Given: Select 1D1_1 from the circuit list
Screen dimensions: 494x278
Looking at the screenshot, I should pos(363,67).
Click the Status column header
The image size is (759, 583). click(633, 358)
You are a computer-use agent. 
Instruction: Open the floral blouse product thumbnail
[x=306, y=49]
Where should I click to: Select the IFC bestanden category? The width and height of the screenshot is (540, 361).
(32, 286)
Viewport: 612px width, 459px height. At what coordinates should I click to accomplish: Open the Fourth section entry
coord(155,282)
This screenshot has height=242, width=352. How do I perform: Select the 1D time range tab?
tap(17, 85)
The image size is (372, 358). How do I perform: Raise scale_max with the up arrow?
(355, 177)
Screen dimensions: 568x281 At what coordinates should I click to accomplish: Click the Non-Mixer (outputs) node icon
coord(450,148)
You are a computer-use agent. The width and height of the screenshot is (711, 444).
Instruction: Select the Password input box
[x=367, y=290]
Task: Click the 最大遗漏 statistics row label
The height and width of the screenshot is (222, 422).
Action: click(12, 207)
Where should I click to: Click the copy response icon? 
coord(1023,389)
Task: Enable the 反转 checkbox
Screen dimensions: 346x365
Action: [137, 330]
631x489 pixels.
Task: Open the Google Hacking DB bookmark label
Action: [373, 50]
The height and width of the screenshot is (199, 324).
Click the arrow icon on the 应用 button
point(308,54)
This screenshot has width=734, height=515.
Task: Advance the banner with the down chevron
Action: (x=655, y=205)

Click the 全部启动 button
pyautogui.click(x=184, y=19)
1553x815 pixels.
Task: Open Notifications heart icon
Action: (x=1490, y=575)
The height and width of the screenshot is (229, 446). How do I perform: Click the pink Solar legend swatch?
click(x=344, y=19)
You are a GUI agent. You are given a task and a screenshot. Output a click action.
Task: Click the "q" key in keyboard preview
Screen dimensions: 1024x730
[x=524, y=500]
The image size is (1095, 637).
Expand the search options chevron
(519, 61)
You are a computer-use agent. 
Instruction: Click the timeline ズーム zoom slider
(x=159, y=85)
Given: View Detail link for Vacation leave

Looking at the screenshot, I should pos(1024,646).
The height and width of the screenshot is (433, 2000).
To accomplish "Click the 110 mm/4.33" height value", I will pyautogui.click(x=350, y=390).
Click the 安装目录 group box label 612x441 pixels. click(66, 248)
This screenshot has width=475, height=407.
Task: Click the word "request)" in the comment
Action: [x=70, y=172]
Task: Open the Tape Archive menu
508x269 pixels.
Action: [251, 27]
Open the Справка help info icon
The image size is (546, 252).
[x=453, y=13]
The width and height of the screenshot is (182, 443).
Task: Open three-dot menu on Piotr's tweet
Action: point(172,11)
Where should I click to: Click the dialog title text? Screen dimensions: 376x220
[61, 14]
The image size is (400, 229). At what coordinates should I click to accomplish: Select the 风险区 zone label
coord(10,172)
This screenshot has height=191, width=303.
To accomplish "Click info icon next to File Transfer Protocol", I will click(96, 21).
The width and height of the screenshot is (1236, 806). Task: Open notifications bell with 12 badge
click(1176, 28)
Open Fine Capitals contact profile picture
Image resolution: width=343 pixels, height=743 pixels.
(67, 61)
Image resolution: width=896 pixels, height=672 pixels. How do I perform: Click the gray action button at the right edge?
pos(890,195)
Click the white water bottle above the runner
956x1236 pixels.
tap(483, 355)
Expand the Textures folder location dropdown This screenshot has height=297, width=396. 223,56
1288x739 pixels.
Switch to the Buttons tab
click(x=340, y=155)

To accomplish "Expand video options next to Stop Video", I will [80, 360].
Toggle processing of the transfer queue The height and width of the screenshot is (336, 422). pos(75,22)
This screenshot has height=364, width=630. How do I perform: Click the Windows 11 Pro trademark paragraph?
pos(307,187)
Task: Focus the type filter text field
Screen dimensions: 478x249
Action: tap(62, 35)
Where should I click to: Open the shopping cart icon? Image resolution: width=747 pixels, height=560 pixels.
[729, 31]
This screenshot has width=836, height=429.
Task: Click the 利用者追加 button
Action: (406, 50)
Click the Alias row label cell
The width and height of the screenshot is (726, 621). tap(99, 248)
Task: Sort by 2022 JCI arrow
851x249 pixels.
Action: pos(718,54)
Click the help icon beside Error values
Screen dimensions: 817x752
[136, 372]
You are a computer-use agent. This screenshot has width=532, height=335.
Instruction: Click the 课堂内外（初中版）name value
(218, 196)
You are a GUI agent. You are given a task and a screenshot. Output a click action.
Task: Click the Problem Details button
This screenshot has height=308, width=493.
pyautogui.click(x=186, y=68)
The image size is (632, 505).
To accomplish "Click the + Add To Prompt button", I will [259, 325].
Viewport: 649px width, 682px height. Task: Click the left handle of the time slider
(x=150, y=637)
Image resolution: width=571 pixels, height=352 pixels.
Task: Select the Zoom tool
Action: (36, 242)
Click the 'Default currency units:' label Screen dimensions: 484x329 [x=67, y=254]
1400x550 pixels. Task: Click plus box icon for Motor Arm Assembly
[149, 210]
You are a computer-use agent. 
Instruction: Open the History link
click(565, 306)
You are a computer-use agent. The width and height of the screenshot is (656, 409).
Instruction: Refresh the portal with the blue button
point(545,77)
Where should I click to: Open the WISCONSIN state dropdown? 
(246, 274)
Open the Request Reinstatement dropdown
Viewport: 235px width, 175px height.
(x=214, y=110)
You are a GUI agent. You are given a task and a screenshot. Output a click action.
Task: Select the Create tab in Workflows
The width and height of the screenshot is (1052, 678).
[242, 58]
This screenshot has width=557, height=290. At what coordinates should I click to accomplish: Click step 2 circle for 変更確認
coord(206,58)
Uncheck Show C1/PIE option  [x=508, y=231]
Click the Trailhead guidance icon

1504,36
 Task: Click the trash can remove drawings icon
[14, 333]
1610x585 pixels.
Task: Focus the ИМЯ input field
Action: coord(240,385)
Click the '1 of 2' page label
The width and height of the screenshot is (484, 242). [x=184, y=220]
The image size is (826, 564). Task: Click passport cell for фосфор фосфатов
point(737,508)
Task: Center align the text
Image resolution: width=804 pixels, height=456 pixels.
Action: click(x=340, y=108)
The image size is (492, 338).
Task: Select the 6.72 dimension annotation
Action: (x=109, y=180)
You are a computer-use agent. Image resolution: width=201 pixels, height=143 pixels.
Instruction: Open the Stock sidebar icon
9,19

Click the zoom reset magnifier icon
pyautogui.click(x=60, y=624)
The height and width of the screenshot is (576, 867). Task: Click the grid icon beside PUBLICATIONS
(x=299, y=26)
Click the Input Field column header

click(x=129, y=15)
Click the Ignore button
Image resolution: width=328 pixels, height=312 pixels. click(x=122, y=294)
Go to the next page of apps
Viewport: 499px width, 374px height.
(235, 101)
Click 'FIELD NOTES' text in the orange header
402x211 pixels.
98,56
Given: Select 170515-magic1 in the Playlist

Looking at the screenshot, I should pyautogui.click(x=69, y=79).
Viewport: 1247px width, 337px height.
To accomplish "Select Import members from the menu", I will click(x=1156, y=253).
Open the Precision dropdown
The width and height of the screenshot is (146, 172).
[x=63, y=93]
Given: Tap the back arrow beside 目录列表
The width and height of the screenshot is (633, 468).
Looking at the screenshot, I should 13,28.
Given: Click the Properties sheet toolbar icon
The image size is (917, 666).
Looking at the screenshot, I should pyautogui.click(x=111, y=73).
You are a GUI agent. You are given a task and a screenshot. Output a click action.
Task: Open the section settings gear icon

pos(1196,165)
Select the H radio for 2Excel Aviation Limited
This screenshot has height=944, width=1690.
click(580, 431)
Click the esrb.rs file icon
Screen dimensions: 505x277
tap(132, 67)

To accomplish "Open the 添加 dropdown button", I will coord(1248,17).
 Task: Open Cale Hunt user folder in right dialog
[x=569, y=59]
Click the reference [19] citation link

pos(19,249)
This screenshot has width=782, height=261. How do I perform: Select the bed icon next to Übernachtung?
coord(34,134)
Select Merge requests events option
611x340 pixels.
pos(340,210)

######

YOUR INSTRUCTIONS
Output exactly the lines of the records from the first through the one bearing "The height and width of the screenshot is (199, 324).", both ends included.

RESULT
Given: Select 1D1_1 from the circuit list
Screen dimensions: 494x278
Looking at the screenshot, I should pos(363,67).
Click the Status column header
The image size is (759, 583). click(633, 358)
You are a computer-use agent. 
Instruction: Open the floral blouse product thumbnail
[x=306, y=49]
Where should I click to: Select the IFC bestanden category? The width and height of the screenshot is (540, 361).
(32, 286)
Viewport: 612px width, 459px height. At what coordinates should I click to accomplish: Open the Fourth section entry
coord(155,282)
This screenshot has height=242, width=352. How do I perform: Select the 1D time range tab?
tap(17, 85)
The image size is (372, 358). How do I perform: Raise scale_max with the up arrow?
(355, 177)
Screen dimensions: 568x281 At what coordinates should I click to accomplish: Click the Non-Mixer (outputs) node icon
coord(450,148)
You are a computer-use agent. The width and height of the screenshot is (711, 444).
Instruction: Select the Password input box
[x=367, y=290]
Task: Click the 最大遗漏 statistics row label
The height and width of the screenshot is (222, 422).
Action: click(12, 207)
Where should I click to: Click the copy response icon? 
coord(1023,389)
Task: Enable the 反转 checkbox
Screen dimensions: 346x365
Action: [137, 330]
631x489 pixels.
Task: Open the Google Hacking DB bookmark label
Action: [373, 50]
The height and width of the screenshot is (199, 324).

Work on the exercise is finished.